Bad Tech

Crushing PayPal

PayPal is no friend of mine.  I’ve been banned.  I “knew too much.”

Fresh off a course in internet fraud, there was a 25-cent charge on my PayPal account.  That’s how the fraudsters get ya.  They throw in some innocuous charge, see if the transaction clears.  Then hit you for your full credit limit.

I immediately called and demanded the charge be removed.

“The charge came from Facebook, sir.  Are you sure no one in your family made this charge?”  It was said in an unbelieving tone from an all-knowing customer service agent who has been down this path before.

My family was not big Facebook users, and certainly not Facebook “chargers.” My PayPal account was ancient — at least 5 years old.  I used it once for a transaction too big for a credit card. I was the only one who knew the username and password.

The 25 cents was removed.

Not more than 30-minutes later, another 25-cent charge appeared. Fuck.

These Russian fraudsters are stubborn as shit.

Called again. Same conversation.  This time a different all-knowing PayPal agent said if I reversed the 25-cents my account would be suspended.

“I don’t care.  I never use that account,” I said.

The next day the Bear called.

“What is going on with the PayPal account?  I can’t buy lives on Candy Crush anymore.”

I had no idea she even knew what PayPal was.  I still don’t know how she “found” my old account and got access to it.  Bears are clever when they need to be.

But I shut that shit down.  I wasn’t going to go broke to Candy Crush.  That company makes $1.8 billion a year, 25-cents at a time from bored suckers who just need one more level.

School had just gotten out.  The Bear was bored and (in my head) she was ready to spend us into oblivion.

A sign of her addiction: she learned how to device switch to keep her Candy Crush going.  Moving from the laptop, to the computer, to the phone to the iPad, until she beat all her friends, her students and everyone she knew.

She even beat “Candy Crush.” itself.

Twice in the past 5 years she had “reached the end.”  No more levels existed.  Twice Candy Crush made more levels — just for her, we thought.

She didn’t need PayPal to do it.

Happy ending.

PayPal in a pandemic

Until the pandemic hit.  Then we were both bored at home.
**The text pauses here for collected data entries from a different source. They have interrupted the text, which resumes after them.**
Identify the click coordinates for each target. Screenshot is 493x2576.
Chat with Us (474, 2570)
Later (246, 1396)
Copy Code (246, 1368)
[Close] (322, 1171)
Went to buy a dog.

The “rescue” only took PayPal.  Hit submit.

“There’s an unknown problem with your account.”  Fuck.

paypal-sucks

Stole the images from here.

This Candy Crush bullshit was back — half a decade later.  We wanted that dog. The clock was ticking.  It was a fucking dog auction and the first one to pay gets the puppy.

I started on PayPal Chat — no answer. I called — voicemail.  I was cussing and clicking and thinking of ways to destroy Elon Musk before that alien takes over the entire planet.
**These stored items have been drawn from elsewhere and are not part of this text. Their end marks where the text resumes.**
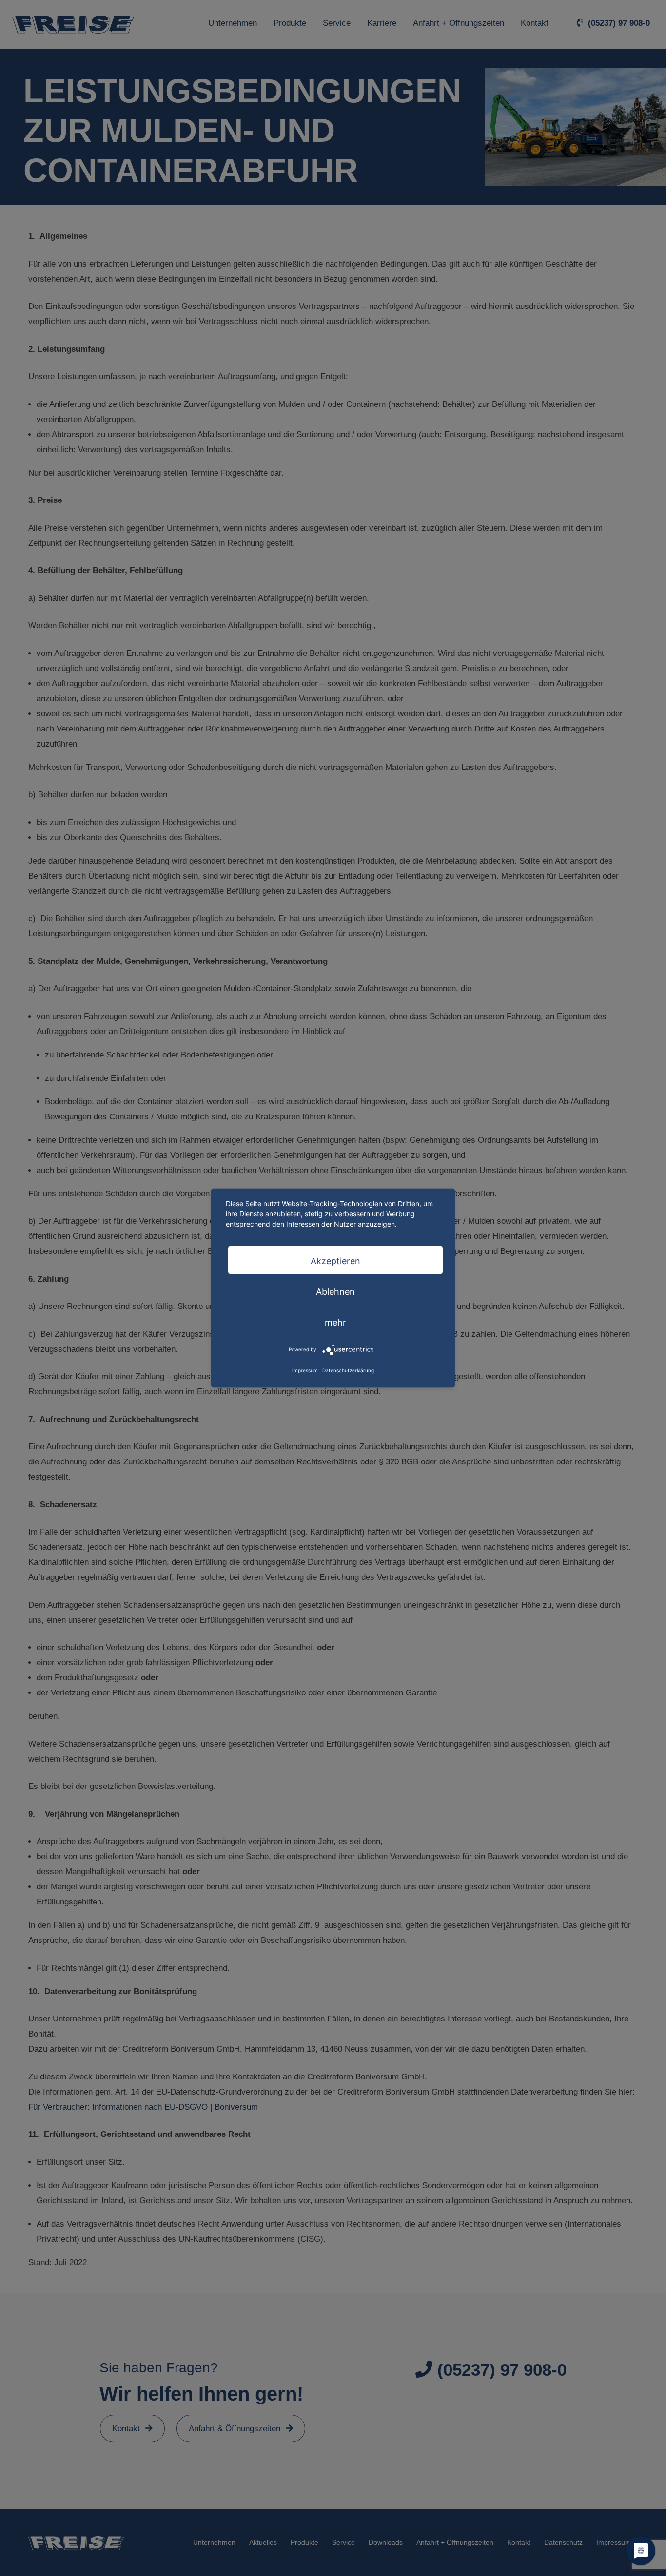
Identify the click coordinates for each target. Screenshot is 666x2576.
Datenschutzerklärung (348, 1370)
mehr (335, 1322)
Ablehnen (335, 1291)
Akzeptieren (335, 1260)
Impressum (305, 1370)
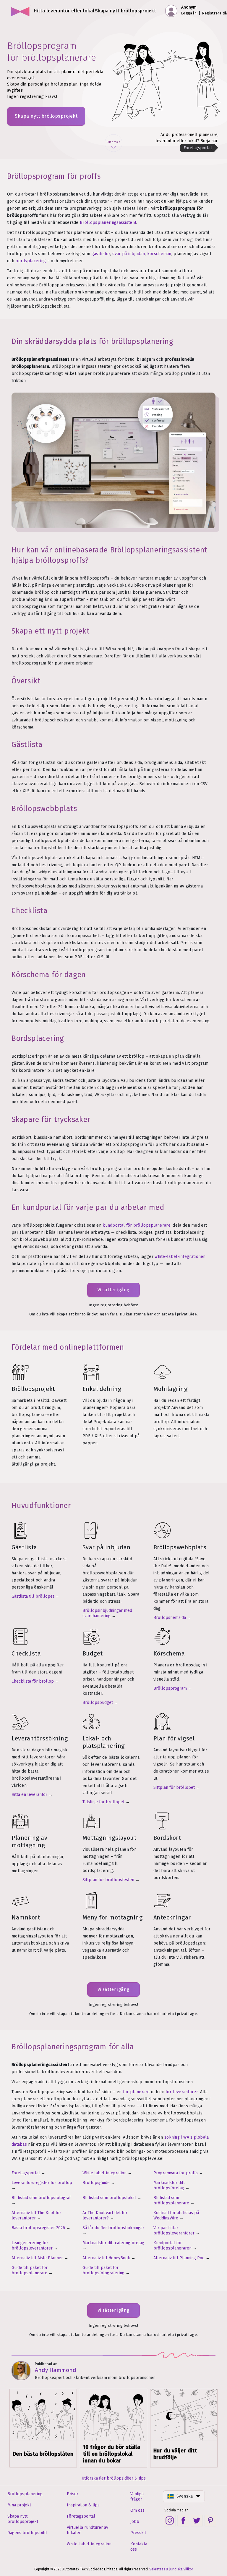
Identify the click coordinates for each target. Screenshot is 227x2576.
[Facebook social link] (183, 2520)
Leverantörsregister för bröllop (42, 2182)
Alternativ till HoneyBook (106, 2257)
The Bear slips into the other room.  Sets up new PayPal account. She had the receipt for the puppy in hand before my blood pressure could kill me. Bears are clever when they need to be.
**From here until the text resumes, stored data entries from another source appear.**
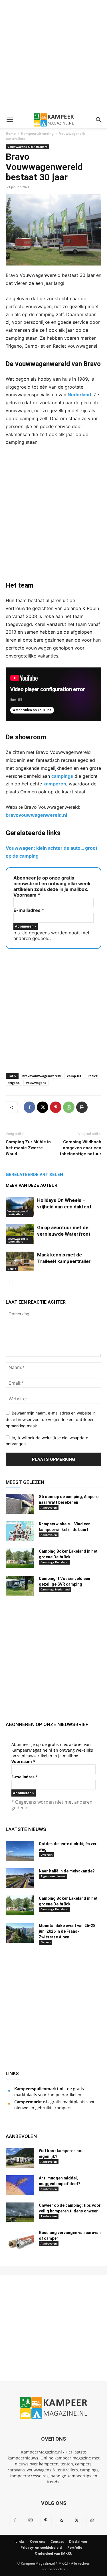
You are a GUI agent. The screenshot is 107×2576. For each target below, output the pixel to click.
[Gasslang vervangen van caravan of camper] (20, 2240)
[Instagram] (30, 2520)
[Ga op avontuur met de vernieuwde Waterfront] (20, 1234)
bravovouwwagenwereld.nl (36, 815)
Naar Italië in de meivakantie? (67, 1871)
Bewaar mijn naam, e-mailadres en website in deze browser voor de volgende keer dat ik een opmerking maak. (51, 1419)
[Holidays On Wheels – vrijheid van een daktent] (20, 1207)
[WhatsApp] (68, 1107)
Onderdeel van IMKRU (53, 2553)
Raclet (93, 1076)
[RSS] (61, 2520)
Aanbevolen (49, 1507)
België (11, 1269)
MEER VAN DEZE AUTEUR (31, 1185)
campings (62, 776)
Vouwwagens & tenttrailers (27, 147)
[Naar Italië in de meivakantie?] (20, 1878)
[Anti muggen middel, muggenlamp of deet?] (20, 2185)
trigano (14, 1082)
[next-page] (18, 1282)
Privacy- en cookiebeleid (41, 2547)
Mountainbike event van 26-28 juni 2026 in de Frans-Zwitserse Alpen (67, 1931)
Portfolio (74, 2547)
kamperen (54, 784)
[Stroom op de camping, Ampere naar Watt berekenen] (20, 1504)
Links (20, 2541)
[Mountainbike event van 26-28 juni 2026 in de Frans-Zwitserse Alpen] (20, 1933)
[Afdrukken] (82, 1107)
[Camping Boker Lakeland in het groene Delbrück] (20, 1558)
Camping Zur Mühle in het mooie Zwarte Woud (28, 1147)
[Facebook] (29, 1107)
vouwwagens (36, 1082)
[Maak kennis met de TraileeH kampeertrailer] (20, 1261)
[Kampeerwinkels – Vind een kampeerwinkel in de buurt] (20, 1531)
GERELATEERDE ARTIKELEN (34, 1174)
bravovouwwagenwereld (41, 1076)
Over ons (37, 2541)
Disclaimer (78, 2541)
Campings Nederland (55, 1589)
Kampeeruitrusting (37, 133)
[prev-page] (9, 1282)
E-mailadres (28, 910)
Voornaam (26, 895)
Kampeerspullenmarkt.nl (38, 2088)
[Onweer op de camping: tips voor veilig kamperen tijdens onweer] (20, 2212)
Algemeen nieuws (53, 1876)
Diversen (47, 1855)
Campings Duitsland (54, 1562)
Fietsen (46, 1942)
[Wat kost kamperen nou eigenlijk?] (20, 2158)
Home (11, 133)
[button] (10, 120)
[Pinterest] (55, 1107)
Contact (57, 2541)
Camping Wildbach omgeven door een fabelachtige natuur (80, 1147)
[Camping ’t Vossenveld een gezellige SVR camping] (20, 1586)
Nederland (79, 394)
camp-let (74, 1076)
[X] (42, 1107)
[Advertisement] (53, 56)
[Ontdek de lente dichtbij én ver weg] (20, 1851)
Then came the “first nag” from PayPal customer support.  They emailed, they left text messages, they called at the worst possible times.  It was three days of the PayPal nag.

We never connected and fixed my original account.  That shit is dead and buried.  We are buying through the Bear from now on. PayPal is no pal to me, so stop calling Elon. I’m not coming back.

Categories: Bad Tech

3 replies »

  1. I got a good laugh out of this one. I can relate. Not regarding PayPal, but with the damn computer games. My wife does the same thing, buying lives and shit like that. For a long time she was addicted to a slot machine game, where she bought fake money with real money, to play online slots, where she could win fake money. PT Barnum would love this shit.